***
Seharian bekerja, waktunya untuk pulang ke rumah. seperti biasa, mama sedang duduk di sofa ruang keluarga menonton acara televisi sore ini.
"kamu sudah pulang, ran?" tanya mama saat aku menghampiri ruang keluarga.
"sudah ma." jawab ku sekenanya. dengan isyarat dari mama, aku pun duduk di sampingnya.
"ada yang mau mama omongin sama kamu." kata mama dengan mimik wajah yang serius.
"mau ngomong soal apa, ma?" tanyaku mengernyitkan dahi.
"papa mu sudah menemukan jodoh untukmu, ran. besok papa mu akan datang dengan laki-laki itu ke sini." bagai tersambar petir, kini diriku tercenung dengan ucapan mama barusan. ku tatap mama ku yang menampilkan senyum sumringah nya. kedua tangan mama, menggenggam kedua tangan ku. bisa ku lihat sendiri, ada pengharapan besar di kedua mata mama.

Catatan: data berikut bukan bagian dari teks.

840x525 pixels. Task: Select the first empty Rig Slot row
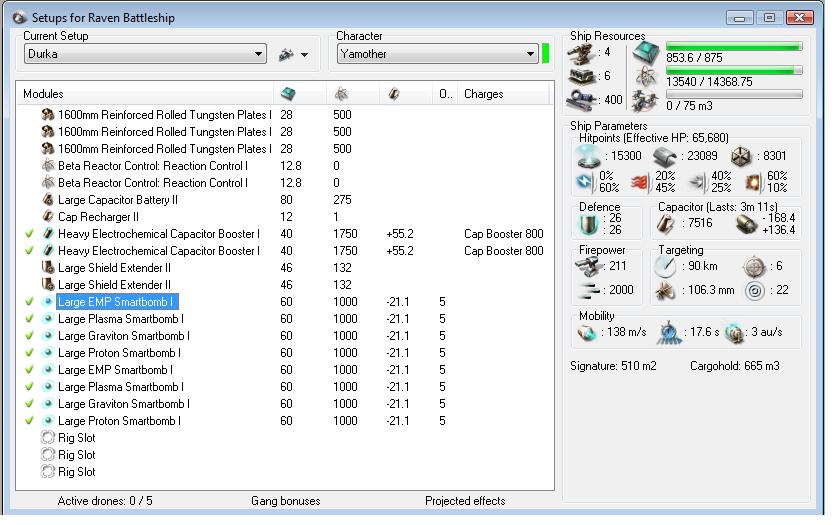pyautogui.click(x=76, y=438)
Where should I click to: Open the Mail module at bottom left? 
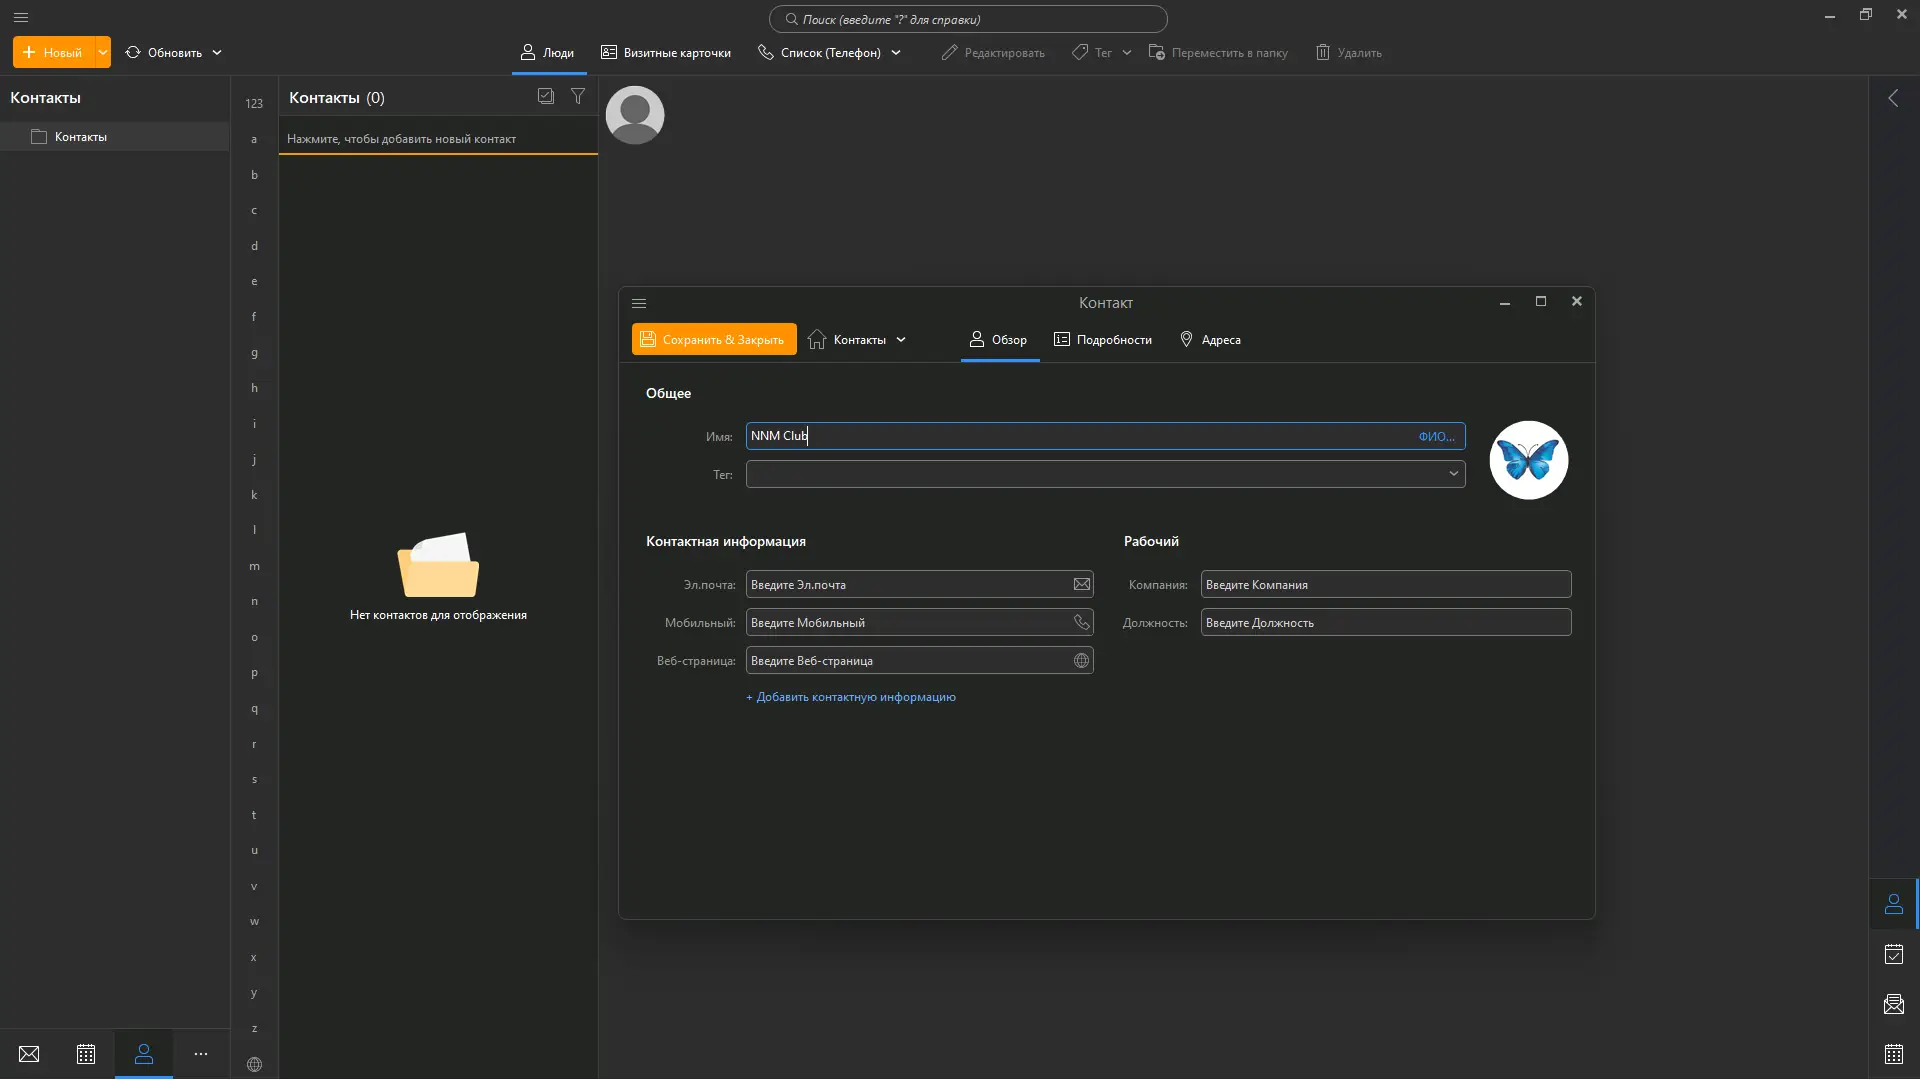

"ma," mama mengangkat alisnya, seolah bertanya ada apa.
"kenapa mama masih berhubungan baik dengan papa?" seketika binar di wajah bahagia mama dan senyuman nya luntur, sekaligus genggaman kedua tangannya juga ikut terlepas.

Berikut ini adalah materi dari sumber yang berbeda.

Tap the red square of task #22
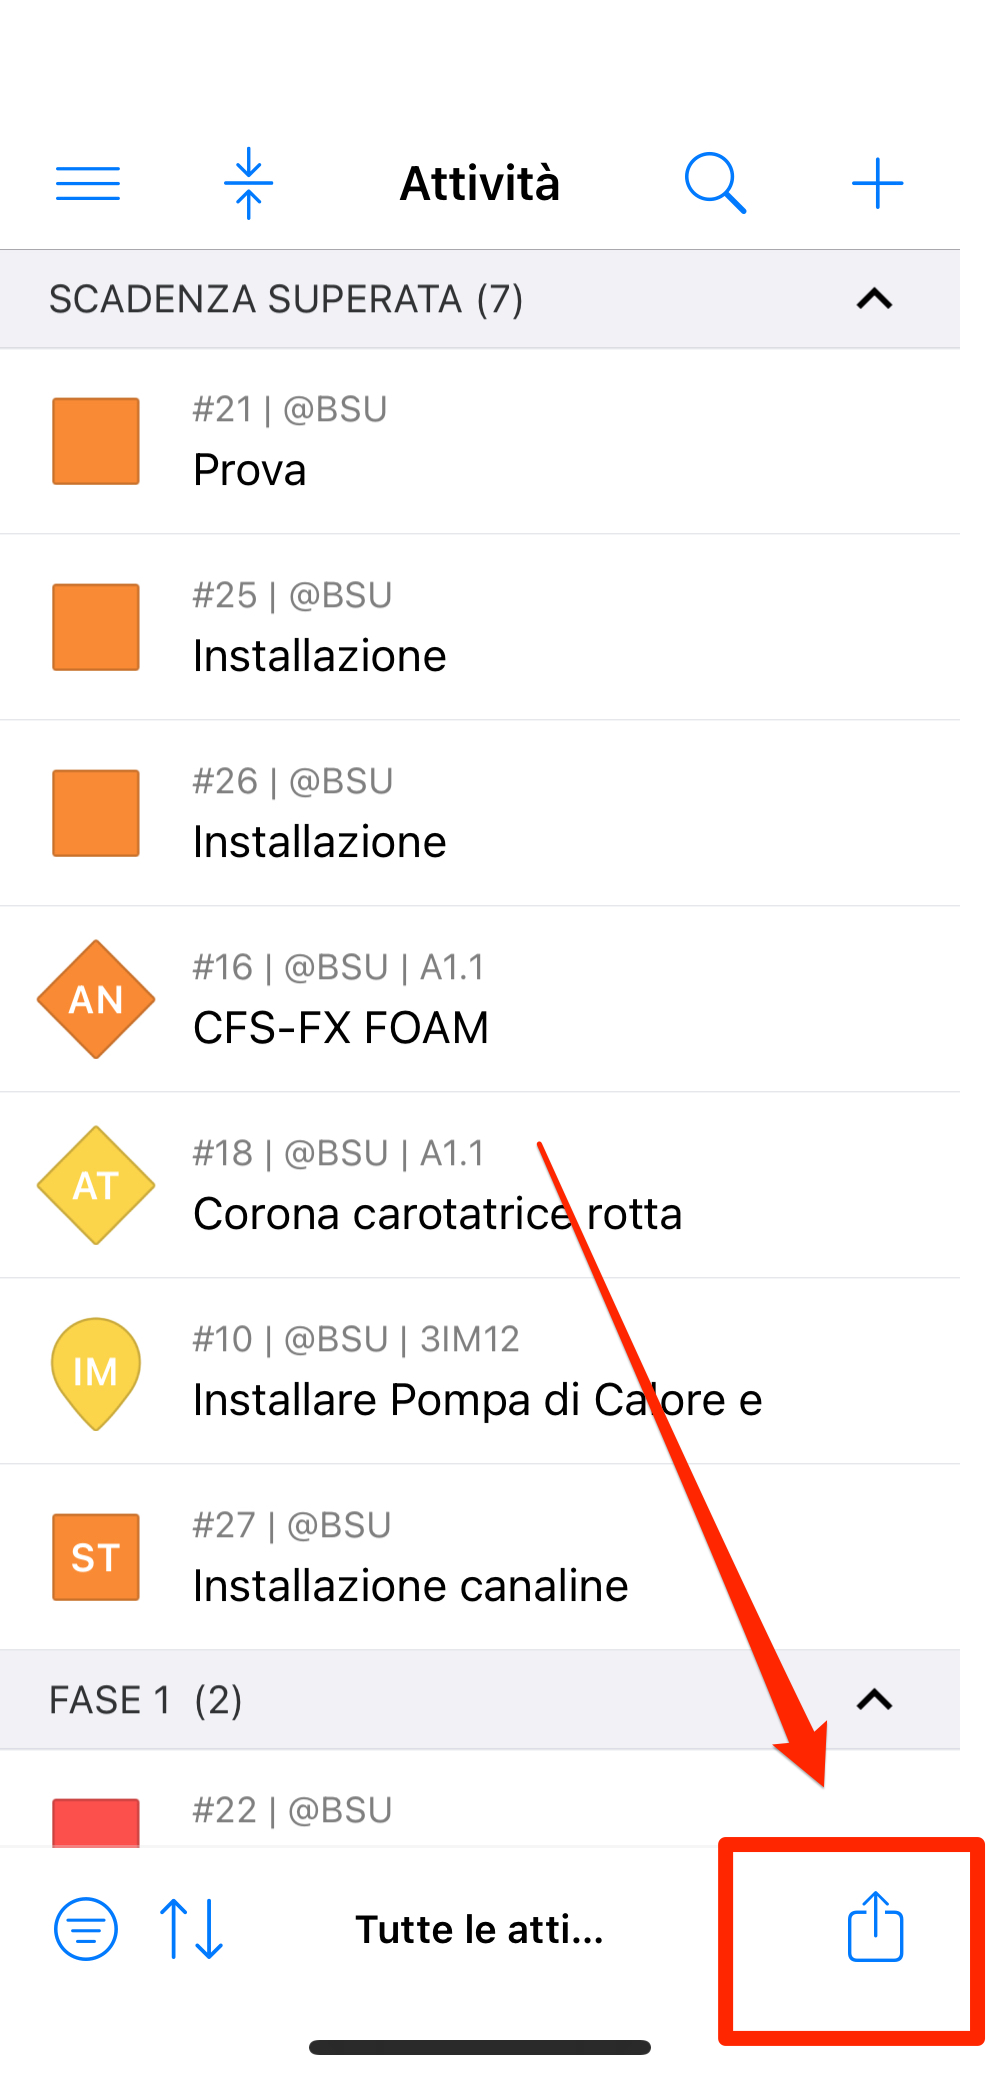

"kenapa mama bisa dengan mudahnya memaafkan kesalahan papa? jawab ma." kini pertanyaan demi pertanyaan yang bersarang di otakku sudah tersampaikan dengan linangan air mata. mama hanya diam, tampak ia menarik nafas nya panjang.
"asal kamu tahu saja, ran. papa mu tidak salah." aku mulai terkejut dengan pernyataan mama soal papa.
"ini semua mau mama, mama yang minta papa berpisah dan meninggalkan kita. mama yang salah ran."
"apa maksudnya.."
"Rani," mama kini menatap kedua bola mataku dengan mata berkaca-kaca, tampak rasa bersalah dan penyesalan hinggap di sana.
"tolong jangan benci papa mu, mama mohon" mama menggenggam kedua tanganku lagi, dan seketika air mata lolos di kedua pipinya.
''tapi kenapa? selama ini aku gak pernah tau alasan apa kalian berpisah. aku pikir karena papa selingkuh..." kata kata yang terpotong itu tak sanggup aku teruskan, derai air mata kini menguasai ku.
"kamu tidak perlu tahu, alasan kenapa mama dan papa berpisah, yang harus kamu tahu saat ini. kami sudah menemukan jalannya sendiri, mama mohon sama kamu. jangan lagi kamu berpikiran yang tidak-tidak."
"ma..." ku peluk langsung mama dengan kesedihan dan kesakitan ini, walaupun aku tak tahu alasan apa hingga mereka berpisah. tapi, itu sudah membuatku sedikit berpikiran terbuka, bahwa takdir yang akan menentukan segalanya tanpa bisa kita cegah ataupun kita rubah.
ma... terima kasih atas apa yang sudah mama jawab barusan, tentang pikiran buruk ku, tentang papa yang ku kira ia bersalah. kini, hati ku tenang dengan kenyataan itu, meski pahit namun aku berusaha untuk ikhlas dan menerima. dan mungkin butuh waktu untukku bisa berbaikan dengan papa.